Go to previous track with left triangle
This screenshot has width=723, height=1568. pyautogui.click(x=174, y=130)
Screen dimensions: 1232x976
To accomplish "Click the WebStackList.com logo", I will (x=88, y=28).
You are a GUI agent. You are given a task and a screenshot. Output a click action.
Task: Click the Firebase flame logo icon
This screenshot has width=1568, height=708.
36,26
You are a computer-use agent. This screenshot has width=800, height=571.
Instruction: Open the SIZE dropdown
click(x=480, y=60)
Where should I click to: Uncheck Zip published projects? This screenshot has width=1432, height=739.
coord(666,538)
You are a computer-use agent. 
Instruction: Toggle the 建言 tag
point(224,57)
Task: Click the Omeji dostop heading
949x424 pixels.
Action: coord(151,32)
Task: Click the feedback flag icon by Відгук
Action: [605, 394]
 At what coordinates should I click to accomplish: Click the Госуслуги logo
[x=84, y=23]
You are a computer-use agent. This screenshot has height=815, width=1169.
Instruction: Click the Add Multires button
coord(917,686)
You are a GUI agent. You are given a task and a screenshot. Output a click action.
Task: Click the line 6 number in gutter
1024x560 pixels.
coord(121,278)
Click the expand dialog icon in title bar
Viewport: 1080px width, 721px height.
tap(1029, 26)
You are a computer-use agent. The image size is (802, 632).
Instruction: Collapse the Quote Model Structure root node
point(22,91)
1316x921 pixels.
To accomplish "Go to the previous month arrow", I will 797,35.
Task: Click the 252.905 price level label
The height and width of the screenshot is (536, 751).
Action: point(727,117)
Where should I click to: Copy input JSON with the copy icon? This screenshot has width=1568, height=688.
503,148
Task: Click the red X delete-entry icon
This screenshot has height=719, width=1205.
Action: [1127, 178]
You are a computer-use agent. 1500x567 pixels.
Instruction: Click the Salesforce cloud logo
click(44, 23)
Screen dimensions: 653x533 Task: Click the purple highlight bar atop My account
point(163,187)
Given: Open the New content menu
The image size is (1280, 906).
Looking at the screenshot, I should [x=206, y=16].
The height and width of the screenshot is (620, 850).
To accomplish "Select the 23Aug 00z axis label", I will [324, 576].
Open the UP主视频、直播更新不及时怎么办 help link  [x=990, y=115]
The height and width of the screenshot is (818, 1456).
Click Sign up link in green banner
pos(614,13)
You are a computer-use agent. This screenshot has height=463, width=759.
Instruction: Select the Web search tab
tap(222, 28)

________________

STATED PROBLEM >> Please change every "computer-use agent" in the listing above to "desktop automation agent" and leave everything else unchanged.

FULL OUTPUT >>
Go to previous track with left triangle
This screenshot has width=723, height=1568. pyautogui.click(x=174, y=130)
Screen dimensions: 1232x976
To accomplish "Click the WebStackList.com logo", I will (x=88, y=28).
You are a GUI agent. You are given a task and a screenshot. Output a click action.
Task: Click the Firebase flame logo icon
This screenshot has width=1568, height=708.
36,26
You are a desktop automation agent. This screenshot has width=800, height=571.
Instruction: Open the SIZE dropdown
click(x=480, y=60)
Where should I click to: Uncheck Zip published projects? This screenshot has width=1432, height=739.
coord(666,538)
You are a desktop automation agent. 
Instruction: Toggle the 建言 tag
point(224,57)
Task: Click the Omeji dostop heading
949x424 pixels.
Action: coord(151,32)
Task: Click the feedback flag icon by Відгук
Action: [605, 394]
 At what coordinates should I click to accomplish: Click the Госуслуги logo
[x=84, y=23]
You are a desktop automation agent. This screenshot has height=815, width=1169.
Instruction: Click the Add Multires button
coord(917,686)
You are a GUI agent. You are given a task and a screenshot. Output a click action.
Task: Click the line 6 number in gutter
1024x560 pixels.
coord(121,278)
Click the expand dialog icon in title bar
Viewport: 1080px width, 721px height.
tap(1029, 26)
You are a desktop automation agent. The image size is (802, 632).
Instruction: Collapse the Quote Model Structure root node
point(22,91)
1316x921 pixels.
To accomplish "Go to the previous month arrow", I will 797,35.
Task: Click the 252.905 price level label
The height and width of the screenshot is (536, 751).
Action: point(727,117)
Where should I click to: Copy input JSON with the copy icon? This screenshot has width=1568, height=688.
503,148
Task: Click the red X delete-entry icon
This screenshot has height=719, width=1205.
Action: [1127, 178]
You are a desktop automation agent. 1500x567 pixels.
Instruction: Click the Salesforce cloud logo
click(44, 23)
Screen dimensions: 653x533 Task: Click the purple highlight bar atop My account
point(163,187)
Given: Open the New content menu
The image size is (1280, 906).
Looking at the screenshot, I should [x=206, y=16].
The height and width of the screenshot is (620, 850).
To accomplish "Select the 23Aug 00z axis label", I will [324, 576].
Open the UP主视频、直播更新不及时怎么办 help link  [x=990, y=115]
The height and width of the screenshot is (818, 1456).
Click Sign up link in green banner
pos(614,13)
You are a desktop automation agent. This screenshot has height=463, width=759.
Instruction: Select the Web search tab
tap(222, 28)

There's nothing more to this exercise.